Friday, November 9, 2012

Why Self Help Gurus Get It Wrong

Self Help is a bit of a misnomer. You would think that if you read a self help book or went to a self help seminar that you would be getting valuable information to, I don't know, help yourself. I've found that this is rarely the case in the self help industry.

For a woman to actually help herself she would need to (I'm sure you know the pattern by now) learn something new. This new something can be a skill, knowledge, practical facts or more information, a new concept or tool she can put in practice or insights about herself that can help get her to where she wants to be. No matter what it is it must be something she can use in her own life.

Self Help rarely ever teaches new skills and mostly hands out new concepts and facts that don't really help. The facts may give us more information about a topic which is a bit helpful but it never really goes farther than being a nice anecdote or informational tidbit. The Self Help industry continues to fall short of ever really, truly helping people yet women continue to give billions of dollars to make themselves feel better.
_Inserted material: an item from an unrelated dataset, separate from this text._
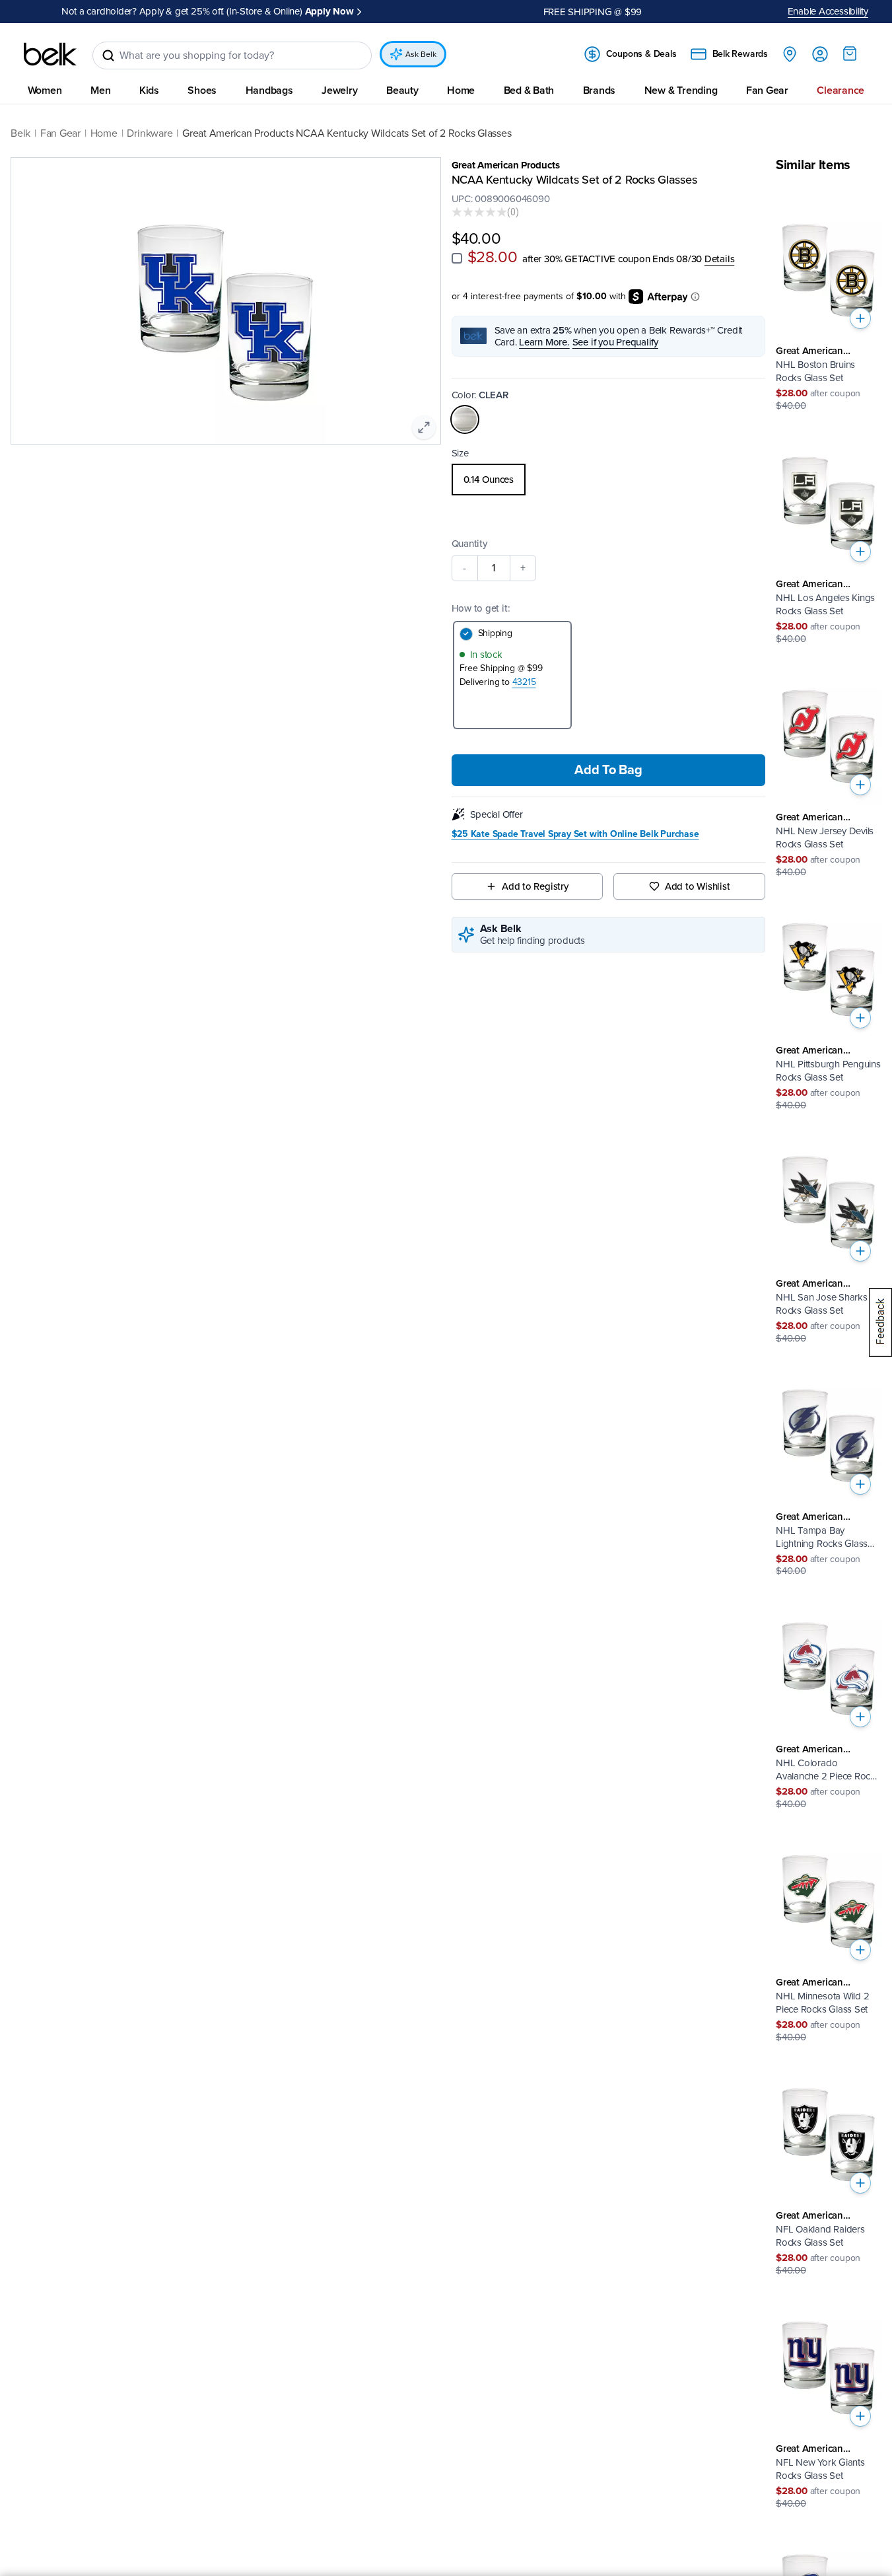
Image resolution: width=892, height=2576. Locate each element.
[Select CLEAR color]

Forbes.com wrote an article back in 2009 about the Self Help industry from the standpoint of what people continue to pay for even during an economic downturn. Forbes quoted Brian Tracy, "People keep buying because they like to feel like they're improving themselves." Brian is a head of a self help book and seminar business. Notice how he says "because they like to feel" and not "because they are". This is just one article on one website but I think it pretty much summarizes why and how the self help industry gets so much money. You can read the entire article here.

Now, I am not advocating making the self help industry illegal. They are not forcing people to give them money. And for the most part they aren't really even lying or committing fraud. I believe in a free market and if people continue to give money to a non-fraudulent business that's their issue. I just hope that my blog encourages women to stop giving their hard earned money to programs they really don't need.
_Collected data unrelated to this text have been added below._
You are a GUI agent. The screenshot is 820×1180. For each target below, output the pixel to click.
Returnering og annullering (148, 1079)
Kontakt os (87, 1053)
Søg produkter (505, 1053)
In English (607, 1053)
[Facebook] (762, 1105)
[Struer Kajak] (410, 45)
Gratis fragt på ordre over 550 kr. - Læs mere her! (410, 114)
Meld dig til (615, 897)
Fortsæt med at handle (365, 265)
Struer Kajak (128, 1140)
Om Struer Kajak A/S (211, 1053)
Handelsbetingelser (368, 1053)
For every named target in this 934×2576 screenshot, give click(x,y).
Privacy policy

It's Just Problem Solving, People!

The self help industry's lack of teaching practical skills is just one thing they get wrong. They also assume that what worked for them will work for everyone else. Self Help gurus are extremely good at telling you the problems they had, the struggles they went through and then, that simple epiphany, where everything made sense to them and they were able to turn their life around. What they are really describing is problem solving. Plain and simple.

Every woman has the innate ability to problem solve. You might be out of practice but you have all the resources you need... namely... your brain. You have the same ability to look at your life and figure out what you want to improve and then figure out what you need to do in order to improve it. When the gurus tell you about their epiphanies and stories of success it all sounds magical and mysterious. But it's really nothing more than the classic Brain vs. Problem.

You Aren't Broken, You're Just Human

The self help industry's biggest mistake is making millions, perhaps billions, of people feel like there's something wrong with them. Most women want to improve themselves. Who wouldn't? It's human nature to strive for more. It's also human nature to not be perfect.

You are not broken because you can't meditate or don't know how to "think positively to achieve your goals". First of all, while meditation can be a stress reliever, it's not the only stress relieving tool available to you. And secondly even if you could meditate or "think positively" you are still going to have to do a lot more to make whatever improvement you want to make. The self help industry shows you things that most humans don't know how to do in the first place and then scolds you for not knowing how to do it yourself.

If you want to learn how to meditate or think positively because you believe that it's a tool that can help you to your goals, that's fine. Just don't spend time and money on these things just because some self help guru told you to.


I wish the self help industry would understand that there's no magic pill for life. Humans don't fall neatly into a one-size-fits-all box. And we aren't broken, damn it!